Change is a topic I’ve thought a lot about. Recently I’ve been noodling over how I’ve changed over the years. My tastes. How I make decisions. How I interact with the world. What I value. How I spend my time. What I worry about. What makes me happy. All that stuff. Recently I’ve found that my random thoughts on this have sort of cohered a bit.

What’s different now that I’m in my 30’s? I think it’s a certain comfort.

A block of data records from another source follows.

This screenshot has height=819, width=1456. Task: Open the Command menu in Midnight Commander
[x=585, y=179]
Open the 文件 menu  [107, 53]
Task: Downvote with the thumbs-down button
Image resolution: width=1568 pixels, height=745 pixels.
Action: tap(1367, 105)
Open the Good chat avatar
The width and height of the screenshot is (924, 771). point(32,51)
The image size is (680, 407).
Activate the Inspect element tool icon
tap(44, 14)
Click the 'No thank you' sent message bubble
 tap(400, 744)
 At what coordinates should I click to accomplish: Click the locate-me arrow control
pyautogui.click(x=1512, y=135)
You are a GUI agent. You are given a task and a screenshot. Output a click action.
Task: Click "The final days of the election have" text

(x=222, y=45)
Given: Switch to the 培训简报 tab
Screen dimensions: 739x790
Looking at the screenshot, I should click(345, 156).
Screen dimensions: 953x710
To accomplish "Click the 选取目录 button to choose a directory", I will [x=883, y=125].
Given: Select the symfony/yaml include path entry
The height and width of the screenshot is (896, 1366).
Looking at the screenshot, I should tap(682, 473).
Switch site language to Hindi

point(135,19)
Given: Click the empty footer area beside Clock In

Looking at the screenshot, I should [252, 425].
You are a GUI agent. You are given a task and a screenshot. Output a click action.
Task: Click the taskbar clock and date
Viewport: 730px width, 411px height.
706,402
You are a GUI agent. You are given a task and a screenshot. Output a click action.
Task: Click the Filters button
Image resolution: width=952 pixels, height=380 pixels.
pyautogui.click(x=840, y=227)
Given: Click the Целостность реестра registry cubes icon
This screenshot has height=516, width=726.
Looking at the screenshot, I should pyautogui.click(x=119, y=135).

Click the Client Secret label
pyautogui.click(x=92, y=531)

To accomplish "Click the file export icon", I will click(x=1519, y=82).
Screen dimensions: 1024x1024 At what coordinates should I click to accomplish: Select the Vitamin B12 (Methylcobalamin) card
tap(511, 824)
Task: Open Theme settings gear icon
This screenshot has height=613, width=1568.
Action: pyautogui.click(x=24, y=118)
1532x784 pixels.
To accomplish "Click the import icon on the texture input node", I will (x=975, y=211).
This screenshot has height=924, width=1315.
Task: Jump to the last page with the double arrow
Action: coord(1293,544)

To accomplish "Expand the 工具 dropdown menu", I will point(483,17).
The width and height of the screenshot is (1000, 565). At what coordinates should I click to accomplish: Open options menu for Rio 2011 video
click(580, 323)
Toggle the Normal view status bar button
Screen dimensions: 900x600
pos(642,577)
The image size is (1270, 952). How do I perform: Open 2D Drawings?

There are a bunch of things that over the last 10 years caused me a ton of churn and tumult. Things like career decisions and changing jobs. I would obsess over details and get caught up in the back and forth that always happens in these things. I’ve recently been having some conversations with a company about joining. Then, all of a sudden, the process seemed to go off the rails. A few days later, the recruiter sent me an email reassuring me that all was good. When I got that email, I chuckled a bit, because I realized that years earlier I would have been craving to hear this, constantly looking for this email. Instead, here, I sort of shrugged, “OK.” Things have ups and downs and a bunch of random crap happens. If it was going to come together, after I did my piece, it would. On Friday night I was talking to someone older, smarter, and more successful and mentioned all this– he just nodded knowingly. It’s just one of those things. Once you’ve been to the rodeo, you eventually know what rodeos look like. So it’s calmer.

It’s not just professional stuff either. When I first moved from NJ to Cincinnati and then from Cincinnati to SF, those experiences really rattled me. While I was deeply excited about both moves, I was also leaving behind friends and the life that I had built for the unknown. I so vividly remember that feeling. Now the act of moving is more a turbulent blip.

At the top of this post, I described this feeling as a comfort. But I guess it’s also just a certain confidence. It’s not just success that develops this peace/comfort/confidence, but also the mistakes. I feel like I’ve made more, and greater, mistakes than most people. While remembering all my poor decisions should wreck my comfort as I approach future decisions, it actually hasn’t. I think that’s because I’ve recognized these mistakes. Instead I have solace that since I’ve made the mistake in the past and am aware of it, I’m less likely to make it again. Or, failing that, despite it happening, I survived it and could again if I needed to.

Other than the occasional grey hair, the growing bags under my eyes, losing the ability to sleep in, the increasing soreness after physical activity, this is what I think I’ve gained with age. With age, I’ve gained the quiet confidence to believe that life most often works out.